Una vez en el coche, la ciudad se abrió en abanico en los ojos de María José a través del parabrisa. Un semáforo y una mujer que titubeó al cruzar la calle quedaron atrás en el espacio y apenas un instante en sus pensamientos. Después miró a su marido y no rozó con la mano el género áspero de su traje, pero pensó: “En esto coincidimos, en las cosas”. 
Al tomar una curva su cuerpo se inclinó hacia un costado y su cabeza quedó un momento muy cerca de ese hombro; una vez habían chocado juntos viniendo de Mar del Plata y ella se acordó del paisaje astillado a través de la ventanilla, y de su tobillo que todavía a veces le dolía en los días húmedos. No quería hablar y pensó: “En eso también coincidimos, en el pasado”. 
Ella miró, después los ojos de ambos volvieron al camino que desaparecía bajo el capot ávido del coche, y cuando la voz de él dijo algo, ella desde el fondo de sus pensamientos levantó la vista hacia la frase. 
-Creo que es por acá. 
-¿Qué? 
-Por acá hay que doblar. 
El coche se detuvo, y las cosas que iban quedando atrás bruscamente interrumpieron su marcha hacia otro tiempo, y quedaron ahí, al lado de María José en la orilla de sus pensamientos, como marginales y transitorios testigos de ese pasado que se escurría a través del presente amontonado. Cuando el coche volvió a avanzar, desaparecieron cautas, sin importancia, sin olvido, y las manos de él entraron ahora en la órbita que los ojos abarcaban. 
-Son muy lindas -pensó ella- y están ahí. Las manos sin conciencia de ser o de estar, se mantuvieron vivas sobre el volante como apoyadas en una cadera cincelada por la costumbre, y ella pensó en su propio cuerpo. 
-No llorés -le dijo él- ¿te da mucha lástima? 
-¿Lástima? 
-Sí. ¿Te da lástima la chica? 
-No pensaba en la chica, pensaba en la carta. ¿Por qué vamos? 
-Porque algo hay que hacer -le contestó él. El coche frenó y ella oyó a su marido decir “esperame” y lo vio cruzar la calle corriendo hacia una casa. 
Todo su cuerpo era un latido grande que crecía y le pareció que el latido en el reloj de su muñeca se achicaba. 

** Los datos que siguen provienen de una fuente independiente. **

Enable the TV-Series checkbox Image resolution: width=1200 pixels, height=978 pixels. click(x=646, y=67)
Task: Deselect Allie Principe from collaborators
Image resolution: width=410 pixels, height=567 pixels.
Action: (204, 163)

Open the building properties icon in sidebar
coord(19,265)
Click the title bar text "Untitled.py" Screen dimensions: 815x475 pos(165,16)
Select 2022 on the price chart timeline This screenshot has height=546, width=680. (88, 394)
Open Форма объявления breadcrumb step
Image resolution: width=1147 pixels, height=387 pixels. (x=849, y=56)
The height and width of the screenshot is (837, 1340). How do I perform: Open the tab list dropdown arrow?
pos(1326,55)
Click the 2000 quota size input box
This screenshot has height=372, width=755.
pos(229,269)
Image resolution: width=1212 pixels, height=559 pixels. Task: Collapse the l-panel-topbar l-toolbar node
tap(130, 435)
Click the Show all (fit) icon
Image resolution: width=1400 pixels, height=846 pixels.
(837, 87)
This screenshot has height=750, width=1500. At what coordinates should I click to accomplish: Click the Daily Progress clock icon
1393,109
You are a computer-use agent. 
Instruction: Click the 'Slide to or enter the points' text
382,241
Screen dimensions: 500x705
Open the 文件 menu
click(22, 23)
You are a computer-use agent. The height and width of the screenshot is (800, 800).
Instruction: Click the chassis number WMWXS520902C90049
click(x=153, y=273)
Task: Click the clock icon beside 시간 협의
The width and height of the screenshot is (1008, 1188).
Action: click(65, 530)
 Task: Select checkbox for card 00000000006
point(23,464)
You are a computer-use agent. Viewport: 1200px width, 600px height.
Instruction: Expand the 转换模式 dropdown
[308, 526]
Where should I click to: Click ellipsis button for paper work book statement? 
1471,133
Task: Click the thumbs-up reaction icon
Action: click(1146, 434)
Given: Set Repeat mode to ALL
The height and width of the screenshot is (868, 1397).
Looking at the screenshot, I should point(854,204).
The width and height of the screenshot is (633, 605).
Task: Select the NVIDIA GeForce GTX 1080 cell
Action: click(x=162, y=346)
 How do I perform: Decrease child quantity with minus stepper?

Después de un rato vio a su marido que apareció sonriendo en la vereda de enfrente, mientras se despedía de Ana que también sonriendo le decía a un hombre con una campera de cuero que abrazaba su cintura: 
-Es una típica carta de mujer casada. 
Tal vez María José alcanzó a ver a su marido acercarse caminando, pero no llegó a verlo correr hacia su propio cadáver en el asiento del coche. 
En el reloj de su muñeca el tiempo continuaba.